## What to do
1. For the passage on the Atherton police blotter below, decide whether each statement agrees with it: (a) Atherton is called the richest area code in the USA; (b) the writer once lived in Santa Clara; (c) the reported pedestrian was doing something strange beyond clothing and timing. Answer yes or no for each, quoting the deciding words.
2. Name every place that the passage on the Atherton police blotter below places in Silicon Valley.

## Source passage
*** Begin section ***
Next up is a rather fun link to highlights from the police blotter of Atherton, California, the USA’s third richest area code.

This area is, not surprisingly, in Silicon Valley in California, judging by the fact that the other areas on that page of the paper like Santa Clara (where I used to live) and Fremont are all Silicon Valley suburbs and exurbs.

Anyhow, the funny part is the glimpse into the exciting life of a police officer in a place which basically has no crime and no real problems to speak of but is full of rich people and their extremely high level of entitlement.

Here is an example :

A pedestrian was reported not to be doing anything strange other than wearing black pants and a white dress shirt while walking at an odd hour.

I like to think that the Atherton police hotline got a series of panicky phonecalls that tracked this bizarre stranger’s dangerous peregrination through Atherton’s peaceful streets.

Just call after call, every resident along a street calling in sequence, breathless with excitement and thrilled with the imagined danger.
*** End section ***
## Listed entries
*** Begin section ***
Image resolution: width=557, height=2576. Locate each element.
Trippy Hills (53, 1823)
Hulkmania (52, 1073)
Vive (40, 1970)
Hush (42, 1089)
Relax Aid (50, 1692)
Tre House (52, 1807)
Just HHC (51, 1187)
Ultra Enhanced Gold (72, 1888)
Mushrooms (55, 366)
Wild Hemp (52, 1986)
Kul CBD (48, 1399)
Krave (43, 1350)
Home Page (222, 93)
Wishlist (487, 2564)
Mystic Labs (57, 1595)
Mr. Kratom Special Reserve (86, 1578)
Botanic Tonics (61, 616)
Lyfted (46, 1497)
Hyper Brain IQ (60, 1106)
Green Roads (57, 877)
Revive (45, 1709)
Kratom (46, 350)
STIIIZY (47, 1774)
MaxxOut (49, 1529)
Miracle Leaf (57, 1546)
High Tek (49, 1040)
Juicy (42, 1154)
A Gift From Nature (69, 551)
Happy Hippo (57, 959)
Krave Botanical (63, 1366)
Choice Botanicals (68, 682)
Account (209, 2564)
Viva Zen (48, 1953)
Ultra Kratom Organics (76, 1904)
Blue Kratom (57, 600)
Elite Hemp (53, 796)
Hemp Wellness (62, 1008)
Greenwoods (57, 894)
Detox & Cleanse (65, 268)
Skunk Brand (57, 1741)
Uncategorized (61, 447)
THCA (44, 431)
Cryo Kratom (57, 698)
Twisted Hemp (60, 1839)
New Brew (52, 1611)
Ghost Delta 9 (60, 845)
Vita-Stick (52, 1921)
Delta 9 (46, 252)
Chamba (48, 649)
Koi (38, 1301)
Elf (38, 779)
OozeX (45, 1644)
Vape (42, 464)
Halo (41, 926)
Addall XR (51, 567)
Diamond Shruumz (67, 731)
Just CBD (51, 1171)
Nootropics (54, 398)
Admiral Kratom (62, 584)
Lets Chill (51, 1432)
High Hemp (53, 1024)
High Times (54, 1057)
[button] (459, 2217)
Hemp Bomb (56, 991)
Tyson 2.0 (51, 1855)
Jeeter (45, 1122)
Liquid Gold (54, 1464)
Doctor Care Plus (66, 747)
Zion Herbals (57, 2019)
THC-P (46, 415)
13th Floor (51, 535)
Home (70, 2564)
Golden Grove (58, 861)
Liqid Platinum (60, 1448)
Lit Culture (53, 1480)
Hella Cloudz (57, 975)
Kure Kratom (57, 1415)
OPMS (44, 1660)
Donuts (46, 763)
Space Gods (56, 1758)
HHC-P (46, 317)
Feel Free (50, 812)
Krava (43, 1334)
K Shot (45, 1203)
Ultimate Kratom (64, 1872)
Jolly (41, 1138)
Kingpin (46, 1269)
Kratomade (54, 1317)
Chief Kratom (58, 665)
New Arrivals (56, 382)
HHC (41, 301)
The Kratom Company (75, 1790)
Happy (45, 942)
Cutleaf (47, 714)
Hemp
*** End section ***
## Replies
1.
(a) No: "the USA’s third richest area code."
(b) Yes: "Santa Clara (where I used to live)"
(c) No: "not to be doing anything strange other than wearing black pants and a white dress shirt while walking at an odd hour."

2. Atherton, Santa Clara, Fremont